-- DATA FOR THE TASK --

— begin —

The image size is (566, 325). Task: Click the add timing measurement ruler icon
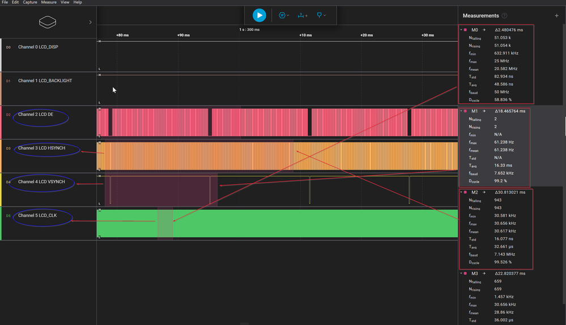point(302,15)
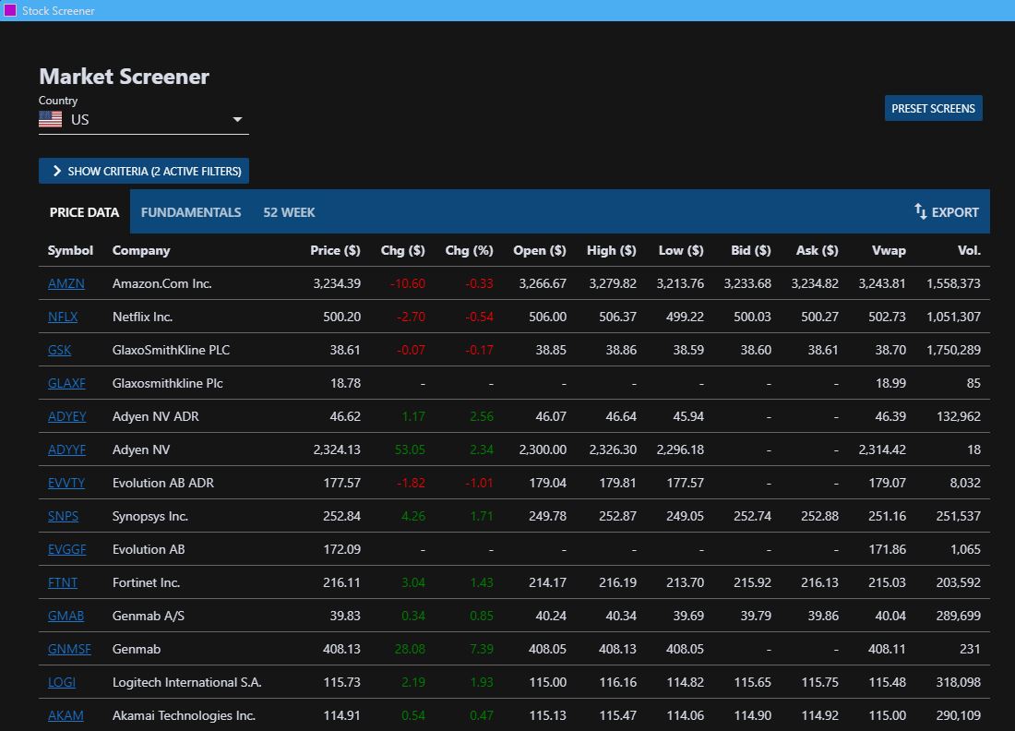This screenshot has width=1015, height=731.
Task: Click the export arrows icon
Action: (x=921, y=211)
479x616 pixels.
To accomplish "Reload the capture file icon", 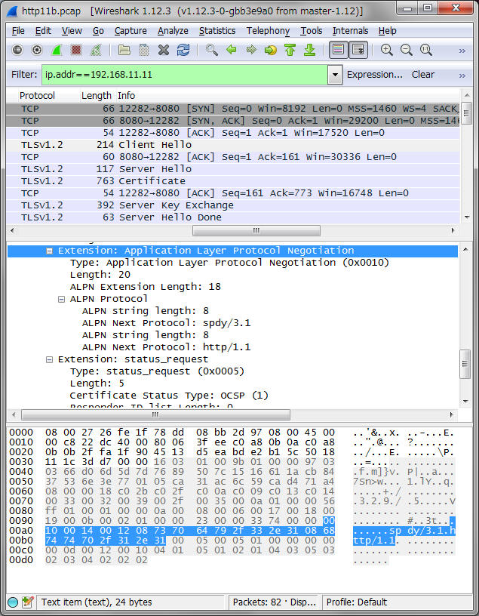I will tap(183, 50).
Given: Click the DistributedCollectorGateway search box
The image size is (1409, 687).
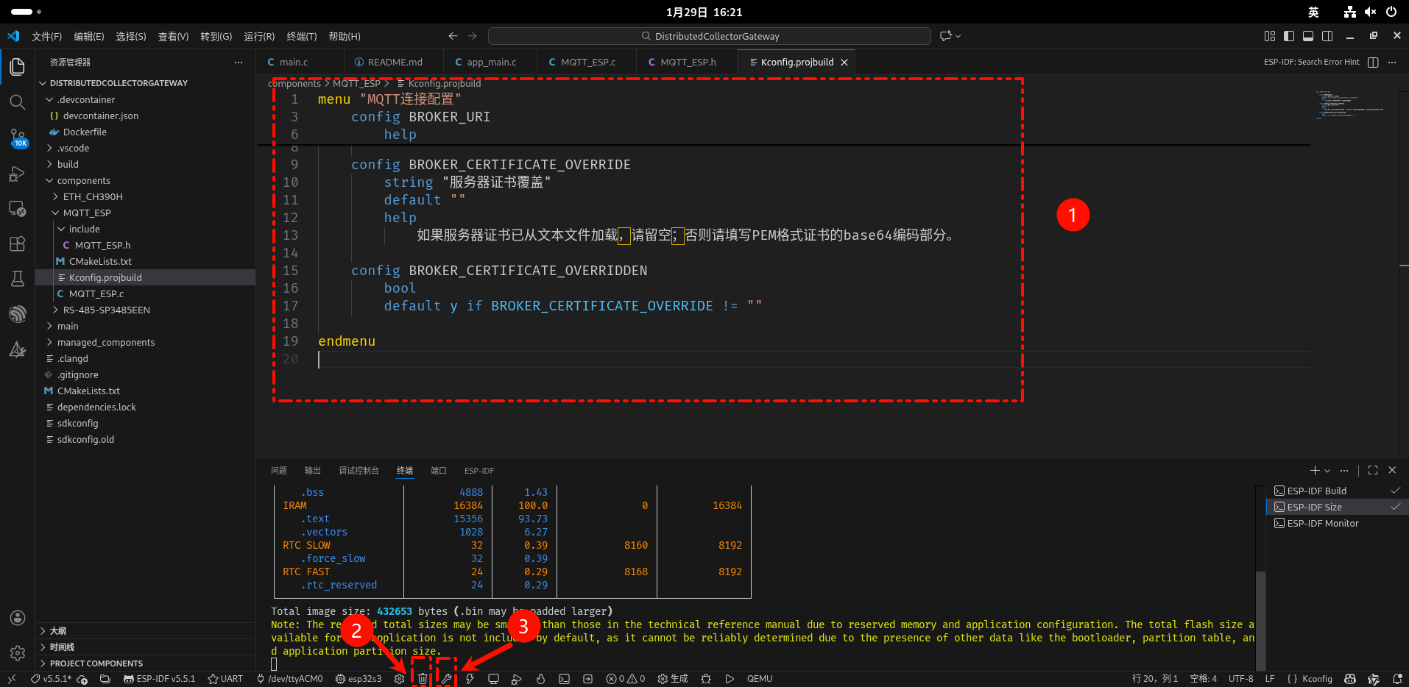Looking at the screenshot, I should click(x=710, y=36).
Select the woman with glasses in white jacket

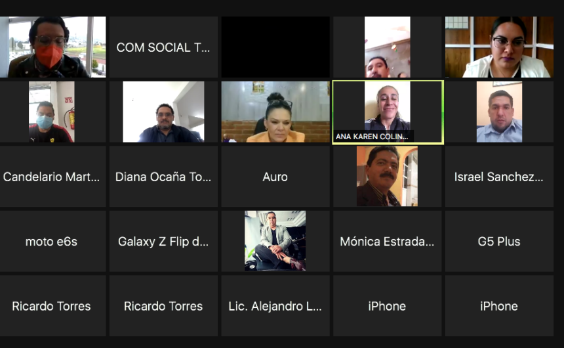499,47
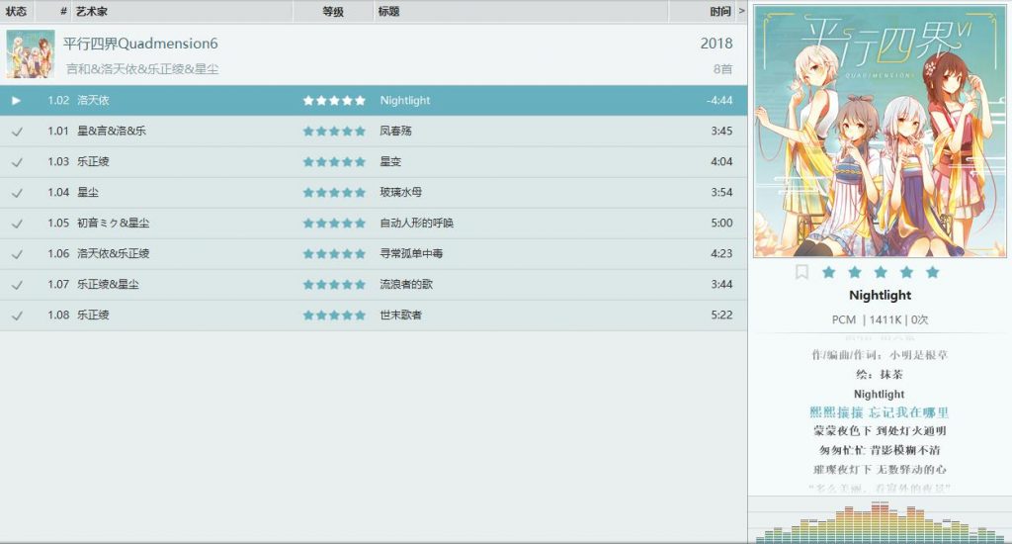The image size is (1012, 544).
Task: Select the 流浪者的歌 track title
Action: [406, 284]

— end —

-- WRITTEN REQUEST --
Write out the lines word for word, starting at the line that contains "Given: Click the" and continuing through the last line above. Leave out the pictures.

-- WORKED SOLUTION --
Given: Click the DistributedCollectorGateway search box
The image size is (1409, 687).
Looking at the screenshot, I should click(x=710, y=36).
Select the woman with glasses in white jacket

499,47
The image size is (1012, 544).
Task: Select the 流浪者的歌 track title
Action: [406, 284]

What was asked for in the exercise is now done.